Knowledge Base Construction

Content

In this class, we will take an overview of Information Extraction, i.e., the process of deriving structured information (such as alive(Elvis)) from digital text (such as the sentence “Elvis is alive”). We will cover the technical steps of information extraction: named entity recognition, entity disambiguation, and fact extraction. For each of them, we will see different methods: fine-tuning language models, prompt engineering, and training-free procedures. Finally, we will talk about techniques for knowledge cleaning: link prediction, entity alignment and rule mining.

Grading

The course is graded by 6 labs and a final exam. Discussing assignments together is allowed, but each student must write their own solution. No sharing of code, plagiarism entails a grade of 0 for the lab/exam.

Teachers:

Schedule

Please install Python 3.6 (or later) on your machine for the labs! See here for help.
Then please update PIP by running python3 -m pip install --upgrade pip
Students with an M1 Mac should proceed as described here.

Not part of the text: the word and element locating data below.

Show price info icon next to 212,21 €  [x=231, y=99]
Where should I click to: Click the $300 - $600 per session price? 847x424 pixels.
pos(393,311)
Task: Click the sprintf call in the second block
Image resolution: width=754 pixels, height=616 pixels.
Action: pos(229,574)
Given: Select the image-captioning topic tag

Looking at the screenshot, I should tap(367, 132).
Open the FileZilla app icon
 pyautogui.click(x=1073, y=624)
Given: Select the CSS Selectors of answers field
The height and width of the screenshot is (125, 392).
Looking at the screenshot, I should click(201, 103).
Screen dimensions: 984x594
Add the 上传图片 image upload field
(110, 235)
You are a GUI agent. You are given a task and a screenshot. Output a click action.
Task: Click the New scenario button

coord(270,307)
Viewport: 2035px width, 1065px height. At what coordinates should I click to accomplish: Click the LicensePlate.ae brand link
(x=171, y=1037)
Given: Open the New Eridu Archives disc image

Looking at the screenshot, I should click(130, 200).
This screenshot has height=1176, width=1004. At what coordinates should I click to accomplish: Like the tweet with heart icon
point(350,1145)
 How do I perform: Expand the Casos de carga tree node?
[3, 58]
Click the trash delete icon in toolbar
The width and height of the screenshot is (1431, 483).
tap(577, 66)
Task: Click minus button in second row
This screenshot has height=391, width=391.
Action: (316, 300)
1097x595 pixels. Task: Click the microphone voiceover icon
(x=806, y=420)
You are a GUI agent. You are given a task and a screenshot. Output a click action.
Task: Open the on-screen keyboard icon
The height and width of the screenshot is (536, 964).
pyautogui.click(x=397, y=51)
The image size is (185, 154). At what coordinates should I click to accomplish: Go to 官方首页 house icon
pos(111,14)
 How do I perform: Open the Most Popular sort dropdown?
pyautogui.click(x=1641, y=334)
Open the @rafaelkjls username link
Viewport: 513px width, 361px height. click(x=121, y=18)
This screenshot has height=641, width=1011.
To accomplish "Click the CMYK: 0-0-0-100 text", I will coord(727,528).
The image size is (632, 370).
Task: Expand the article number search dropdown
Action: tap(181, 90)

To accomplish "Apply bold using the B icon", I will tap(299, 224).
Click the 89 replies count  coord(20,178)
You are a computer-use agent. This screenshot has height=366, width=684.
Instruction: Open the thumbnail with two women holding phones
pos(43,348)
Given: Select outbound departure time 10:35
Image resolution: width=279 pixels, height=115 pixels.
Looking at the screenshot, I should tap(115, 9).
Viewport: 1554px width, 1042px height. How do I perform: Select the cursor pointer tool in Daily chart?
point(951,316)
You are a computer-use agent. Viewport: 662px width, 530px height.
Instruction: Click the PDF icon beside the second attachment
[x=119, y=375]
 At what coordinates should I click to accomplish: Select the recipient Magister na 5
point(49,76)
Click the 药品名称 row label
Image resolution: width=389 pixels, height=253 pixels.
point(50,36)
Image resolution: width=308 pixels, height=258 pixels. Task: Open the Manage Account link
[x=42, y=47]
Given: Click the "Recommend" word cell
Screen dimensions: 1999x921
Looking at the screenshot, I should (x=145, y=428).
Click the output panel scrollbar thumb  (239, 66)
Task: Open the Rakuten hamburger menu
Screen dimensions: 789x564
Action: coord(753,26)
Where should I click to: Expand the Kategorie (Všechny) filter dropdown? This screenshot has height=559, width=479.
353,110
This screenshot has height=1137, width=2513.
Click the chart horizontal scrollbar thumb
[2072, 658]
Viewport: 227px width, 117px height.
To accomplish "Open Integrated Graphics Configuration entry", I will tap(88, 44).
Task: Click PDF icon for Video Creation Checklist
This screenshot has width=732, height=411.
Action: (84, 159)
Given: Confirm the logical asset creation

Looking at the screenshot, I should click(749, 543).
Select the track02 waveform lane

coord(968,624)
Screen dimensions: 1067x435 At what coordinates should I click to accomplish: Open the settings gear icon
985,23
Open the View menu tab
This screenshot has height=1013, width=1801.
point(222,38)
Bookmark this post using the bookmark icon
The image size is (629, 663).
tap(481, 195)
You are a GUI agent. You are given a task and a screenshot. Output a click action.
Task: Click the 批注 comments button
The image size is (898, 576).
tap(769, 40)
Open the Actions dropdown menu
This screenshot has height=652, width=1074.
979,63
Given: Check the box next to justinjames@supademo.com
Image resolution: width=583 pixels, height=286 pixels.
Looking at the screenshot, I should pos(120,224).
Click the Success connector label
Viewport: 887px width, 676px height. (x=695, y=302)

The class takes place at Telecom Paris.

Introduction (2023-11-23, room 1C39)
  1. Introduction to Information Extraction
  2. Knowledge Bases
  3. Formal Grammars, including Regular Expressions
Named Entity Recognition and Classification (2023-11-30, room 1A222)
  1. Knowledge Representation
  2. Named Entity Recognition and Classification
  3. Lab: training-free NERC
Typing and Disambiguation (2023-12-07, room 1A222)
  1. Prompt Engineering
  2. Entity Disambiguation
  3. Lab: Disambiguation with prompt engineering
Fact extraction (2023-12-14, room 1A222)
  1. Extractive Entity Typing
  2. Fact Extraction
  3. Lab: Fact extraction by fine-tuning BERT
Fact Extraction by Reasoning (2023-12-21, room 1A222)
  1. Information Extraction by Reasoning
  2. Lab: Max Sat
Rule Mining (2024-01-11, room 1A222)
  1. Rule Mining
  2. Lab: Fact prediction
Semantic Web (2024-01-18, room 1A222)
  1. Semantic Web
  2. Lab: Entity alignment or Link Prediction
Exam
The exam is “closed-book”: no materials are allowed except for a pen.